#### Document extract:
In many systems, a nontrivial performance penalty is associated with indirection. The same can be true for virtualized I/O, since I/O operations must conceptually traverse two separate I/O stacks: one in the guest managing the virtual hardware and one in the hypervisor managing the physical hardware. The longer I/O path affects both latency and throughput, and imposes additional CPU load. Indeed, I/O-intensive workloads on some early virtualization systems suffered a virtualization penalty larger than a factor of two. Since then, further research, optimizations, and hardware acceleration have reduced this penalty into the noise for an impressive set of demanding production workloads. Somewhat counterintuitively, virtualized systems have even outperformed native systems on the same physical hardware, overcoming native scaling limitations by instead running several smaller VM instances in a scale-out configuration.
Figure 1 depicts the flow of an I/O request in a virtualized system. When an application running within a VM issues an I/O request, typically by making a system call, it is initially processed by the I/O stack in the guest operating system, which is also running within the VM. A device driver in the guest issues the request to a virtual I/O device, which the hypervisor then intercepts. The hypervisor schedules requests from multiple VMs onto an underlying physical I/O device, usually via another device driver managed by the hypervisor or a privileged VM with direct access to physical hardware.

#### Goals:
1 > Copy the stretch of the virtualized I/O passage from "Figure 1 depicts" through "to physical hardware." word for word.
2 > In the virtualized I/O passage, what intercepts the request that a guest device driver issues to a virtual I/O device?

#### Entries shown:

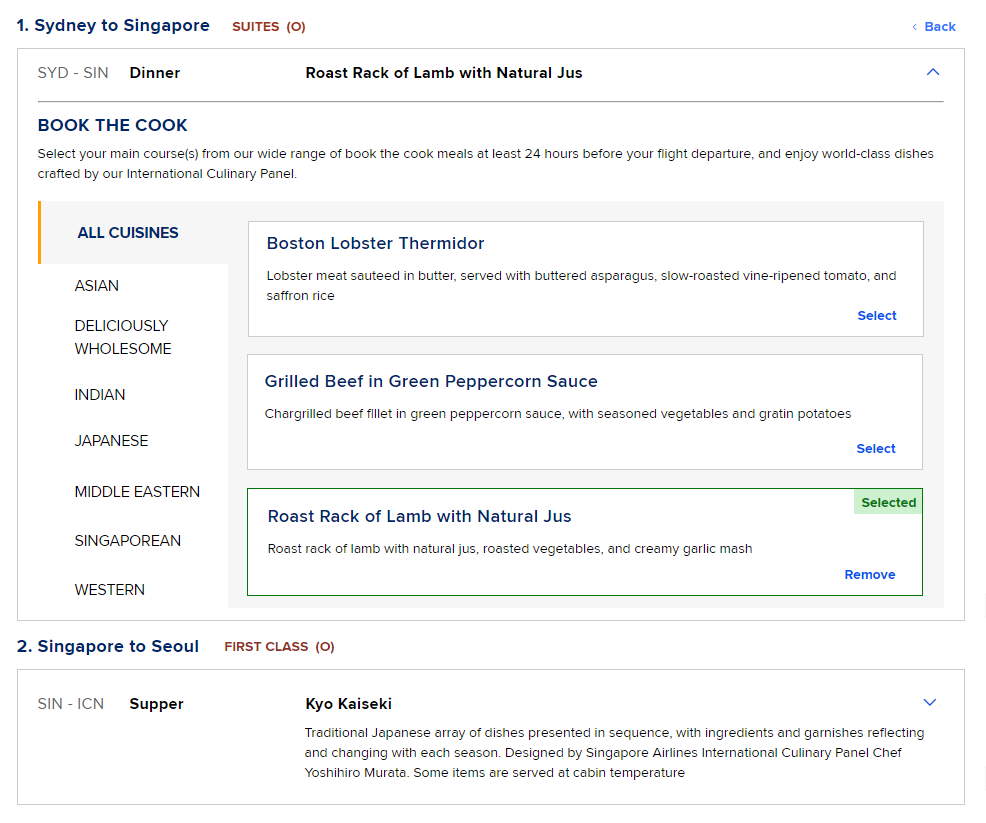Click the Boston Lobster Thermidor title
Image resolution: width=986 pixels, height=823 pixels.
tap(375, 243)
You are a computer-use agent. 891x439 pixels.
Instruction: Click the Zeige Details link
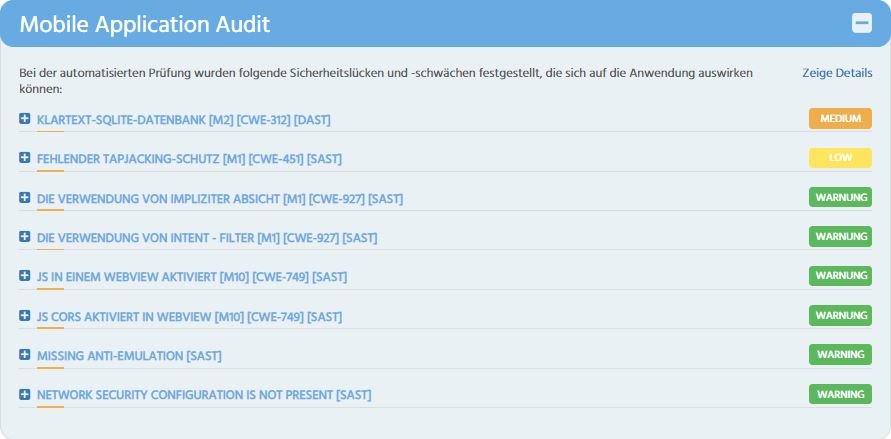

==

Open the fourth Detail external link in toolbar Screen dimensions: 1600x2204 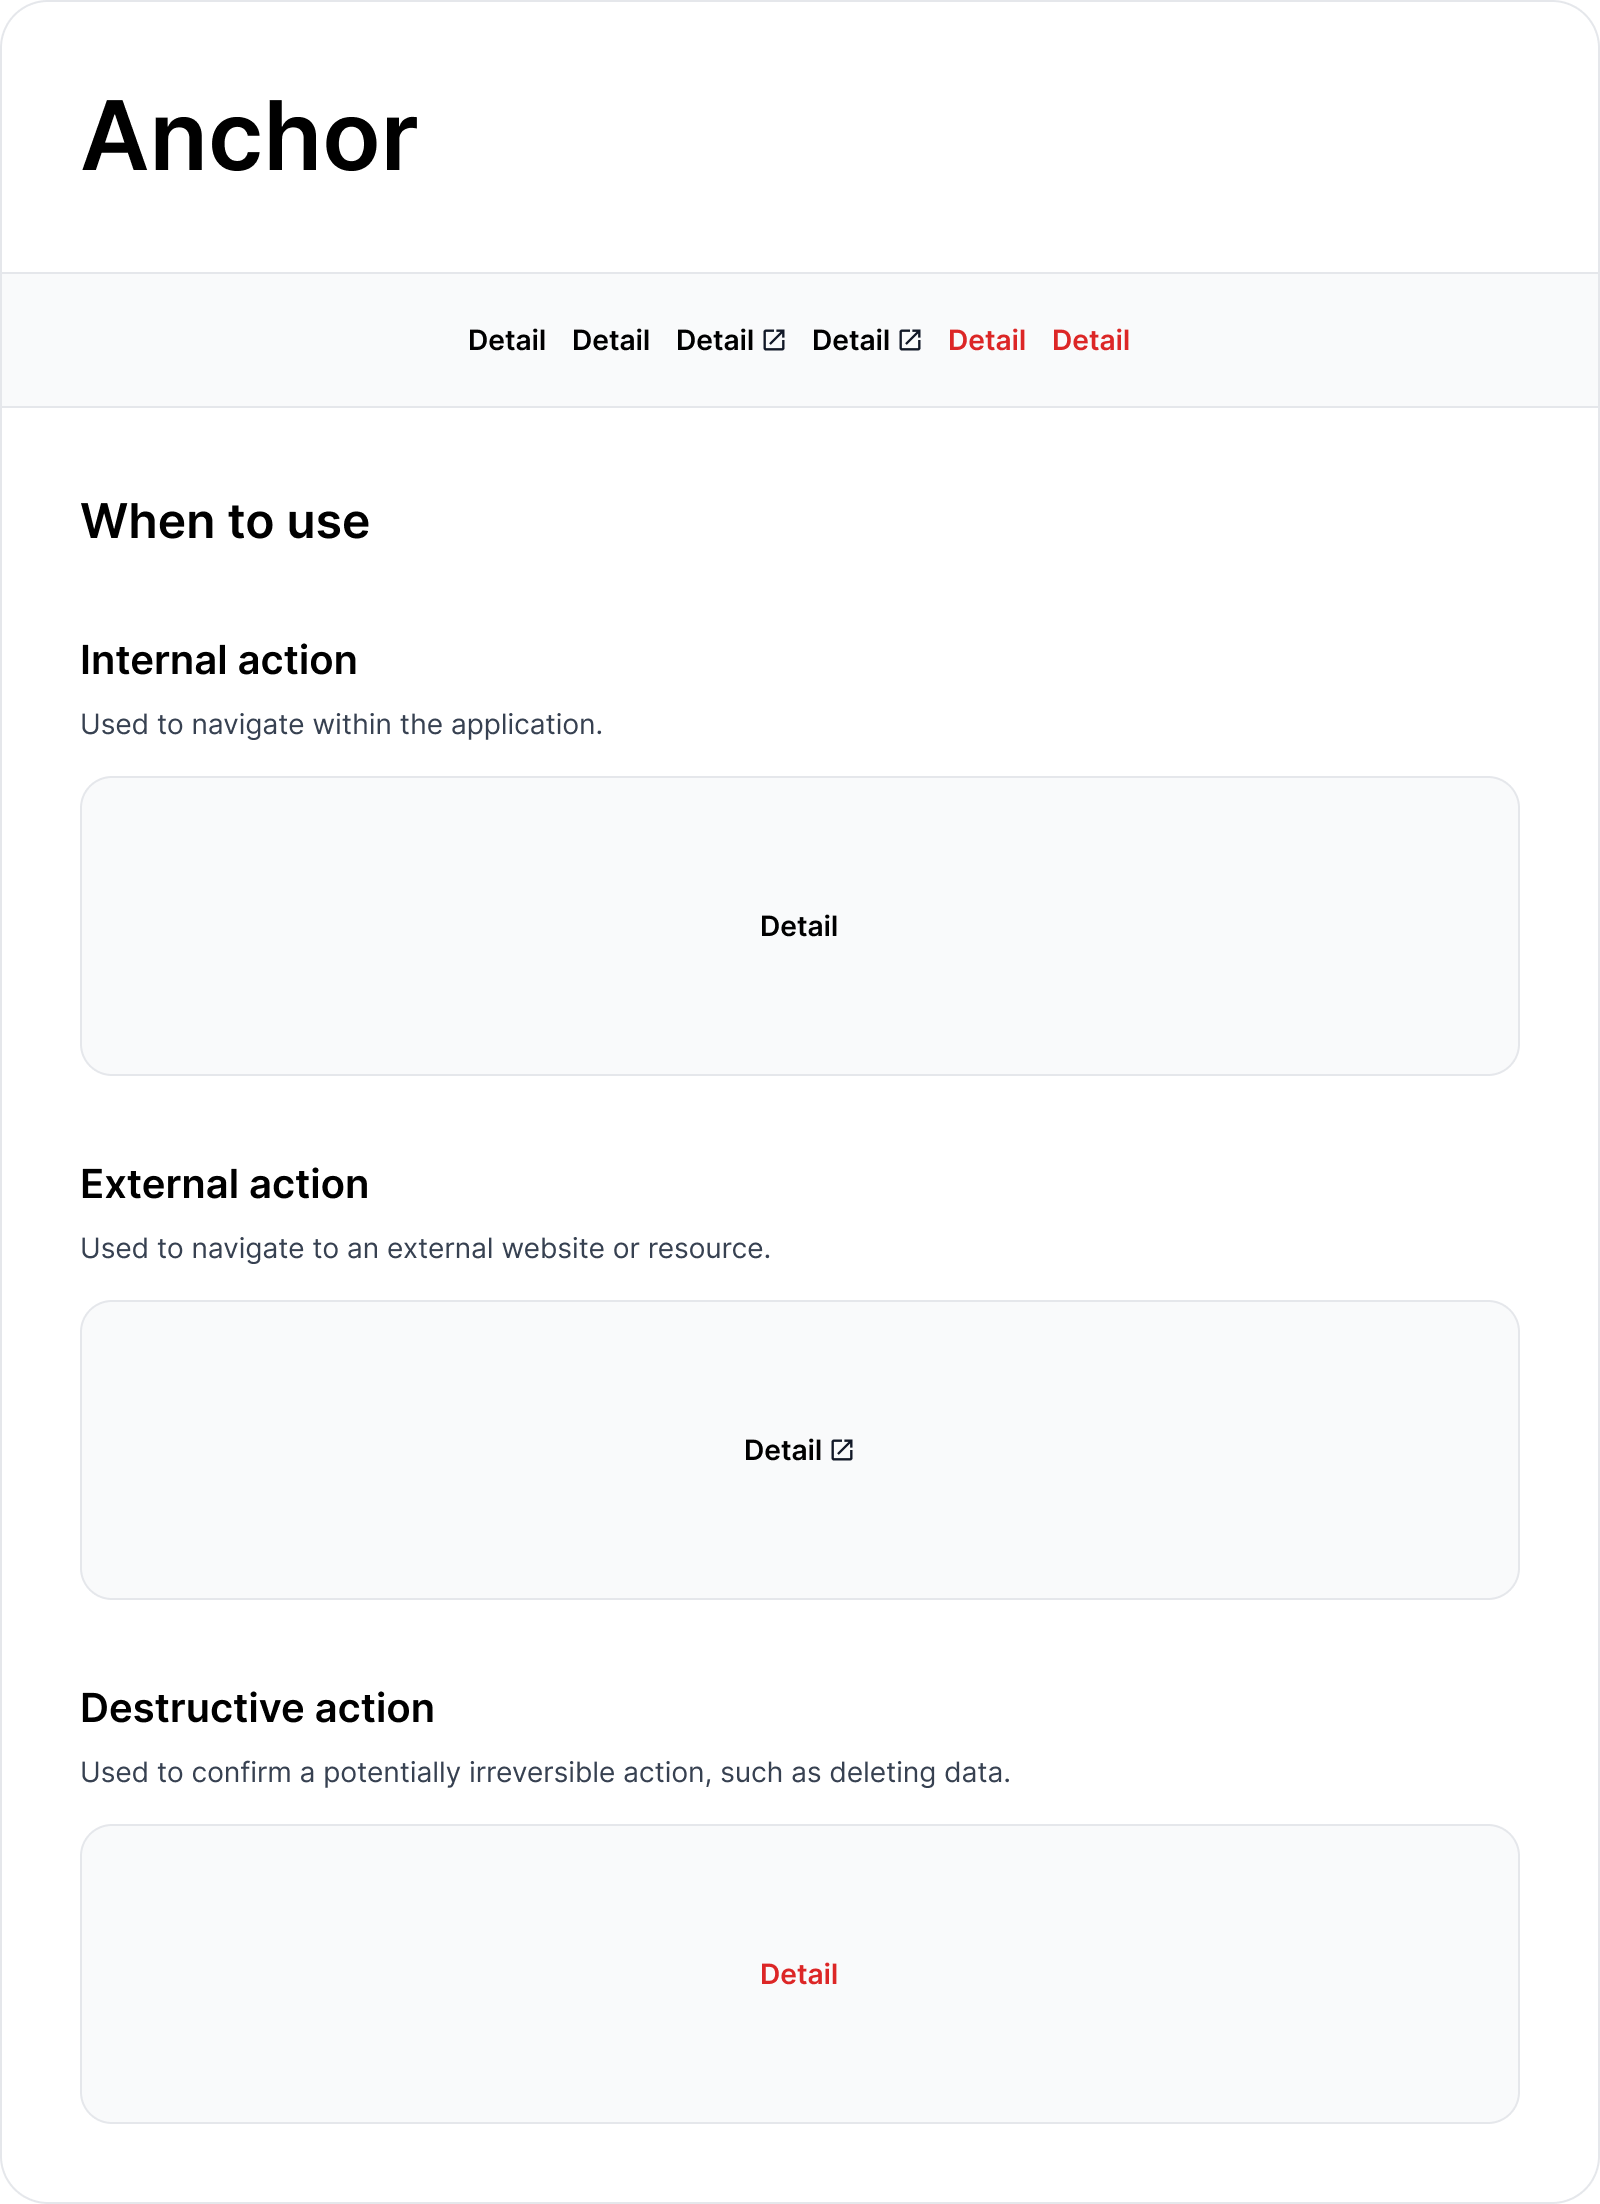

---

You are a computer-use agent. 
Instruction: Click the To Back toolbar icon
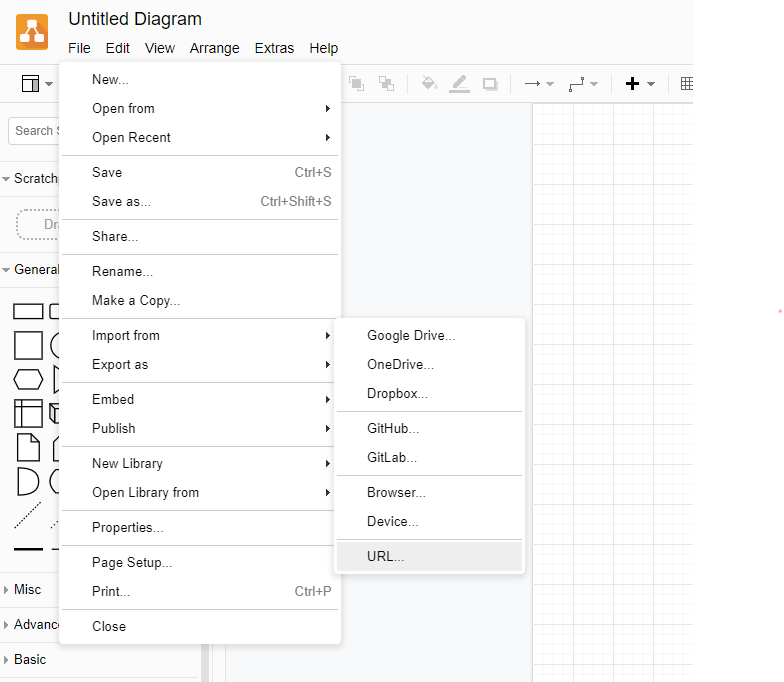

#### Task-by-task outputs:
1 >
Figure 1 depicts the flow of an I/O request in a virtualized system. When an application running within a VM issues an I/O request, typically by making a system call, it is initially processed by the I/O stack in the guest operating system, which is also running within the VM. A device driver in the guest issues the request to a virtual I/O device, which the hypervisor then intercepts. The hypervisor schedules requests from multiple VMs onto an underlying physical I/O device, usually via another device driver managed by the hypervisor or a privileged VM with direct access to physical hardware.

2 > The hypervisor.